# EXERCISE DETAILS:
Repeat, word for word, each of the records shown below, without their pictures.

# RECORDED INFORMATION:

--------------------------------------------------

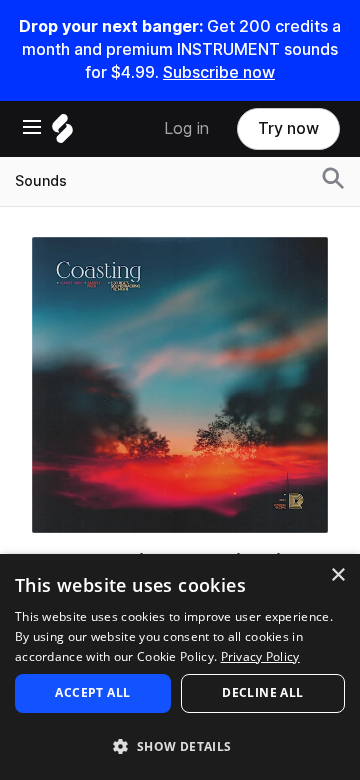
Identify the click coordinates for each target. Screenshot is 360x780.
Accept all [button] (92, 692)
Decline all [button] (262, 692)
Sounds (41, 181)
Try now (288, 128)
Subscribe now (219, 72)
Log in (186, 128)
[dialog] (180, 667)
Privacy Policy (260, 656)
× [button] (337, 575)
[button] (180, 745)
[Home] (62, 133)
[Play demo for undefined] (180, 385)
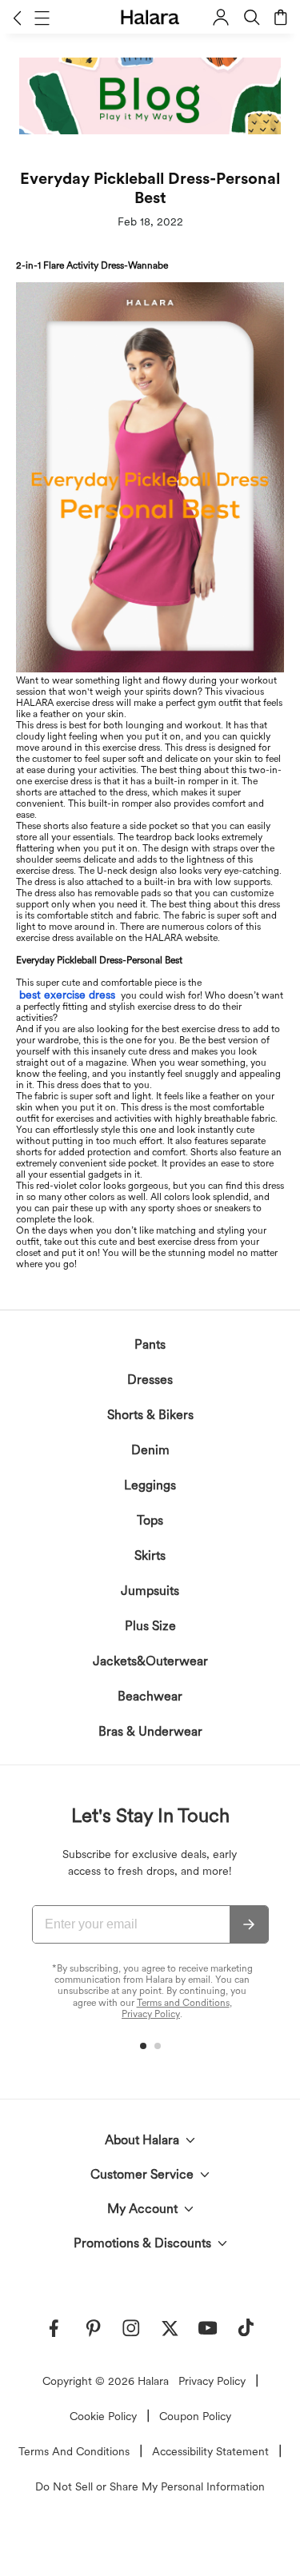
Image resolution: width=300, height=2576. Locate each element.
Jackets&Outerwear (150, 1661)
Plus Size (150, 1625)
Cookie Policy (103, 2416)
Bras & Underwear (150, 1731)
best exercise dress (67, 994)
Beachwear (150, 1696)
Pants (150, 1344)
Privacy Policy (151, 2014)
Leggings (150, 1485)
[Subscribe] (249, 1924)
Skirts (150, 1555)
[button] (17, 17)
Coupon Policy (195, 2416)
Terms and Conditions (183, 2002)
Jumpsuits (150, 1590)
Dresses (150, 1379)
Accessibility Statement (210, 2451)
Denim (150, 1449)
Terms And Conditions (74, 2451)
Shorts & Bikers (150, 1414)
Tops (150, 1520)
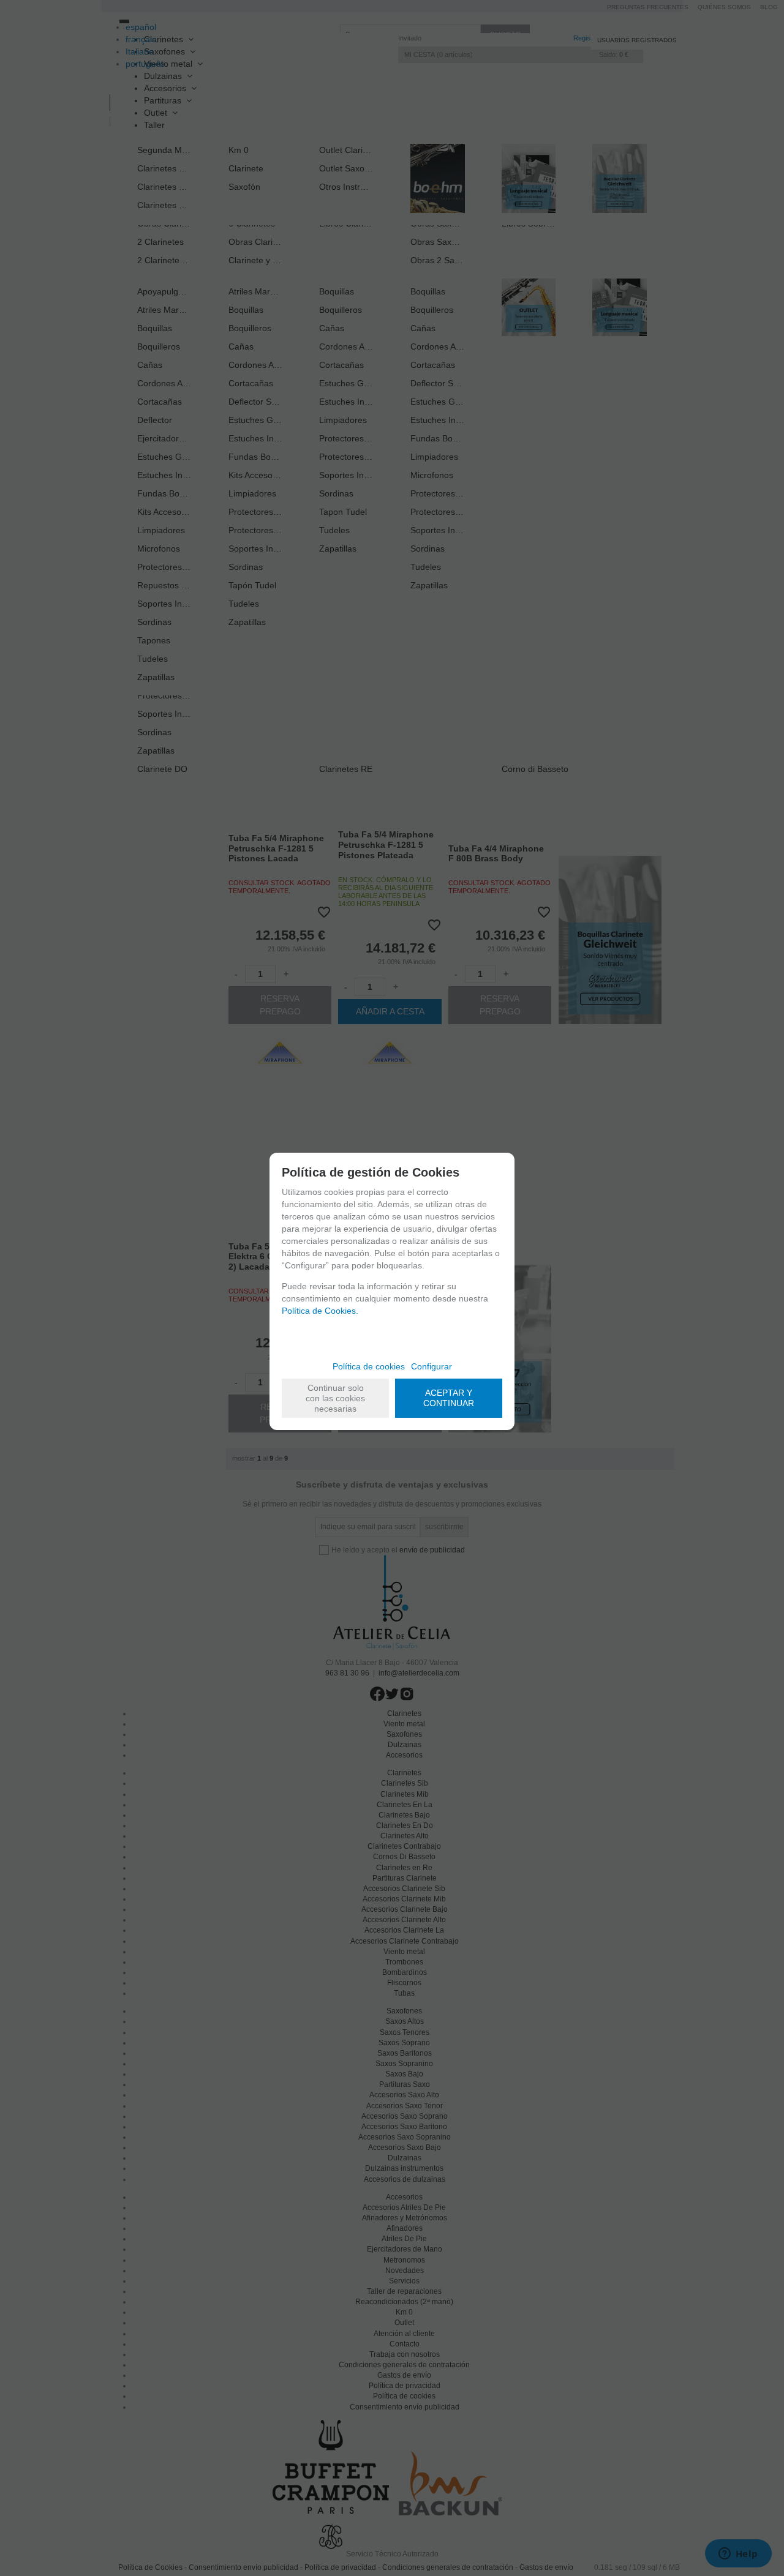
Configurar (431, 1366)
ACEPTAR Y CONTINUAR (448, 1398)
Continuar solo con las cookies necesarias (335, 1398)
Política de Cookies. (320, 1311)
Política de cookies (369, 1366)
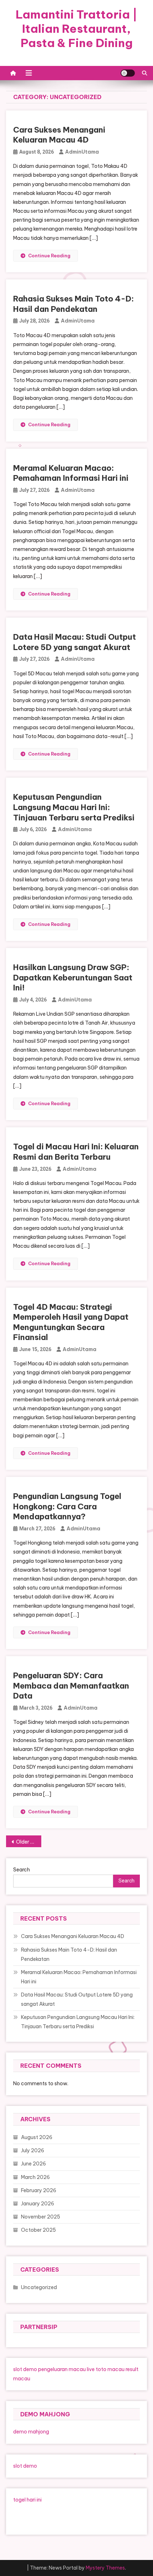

--------------------------------------------------

# PROBLEM SOLUTION:
Identify the click coordinates for each target. Screenshot is 360x780.
Accept all [button] (92, 692)
Decline all [button] (262, 692)
Sounds (41, 181)
Try now (288, 128)
Subscribe now (219, 72)
Log in (186, 128)
[dialog] (180, 667)
Privacy Policy (260, 656)
× [button] (337, 575)
[button] (180, 745)
[Home] (62, 133)
[Play demo for undefined] (180, 385)
Image resolution: width=300, height=2576. Locate each element.
Jackets&Outerwear (150, 1661)
Plus Size (150, 1625)
Cookie Policy (103, 2416)
Bras & Underwear (150, 1731)
best exercise dress (67, 994)
Beachwear (150, 1696)
Pants (150, 1344)
Privacy Policy (151, 2014)
Leggings (150, 1485)
[Subscribe] (249, 1924)
Skirts (150, 1555)
[button] (17, 17)
Coupon Policy (195, 2416)
Terms and Conditions (183, 2002)
Jumpsuits (150, 1590)
Dresses (150, 1379)
Accessibility Statement (210, 2451)
Denim (150, 1449)
Terms And Conditions (74, 2451)
Shorts & Bikers (150, 1414)
Tops (150, 1520)
Configurar (431, 1366)
ACEPTAR Y CONTINUAR (448, 1398)
Continuar solo con las cookies necesarias (335, 1398)
Política de Cookies. (320, 1311)
Política de cookies (369, 1366)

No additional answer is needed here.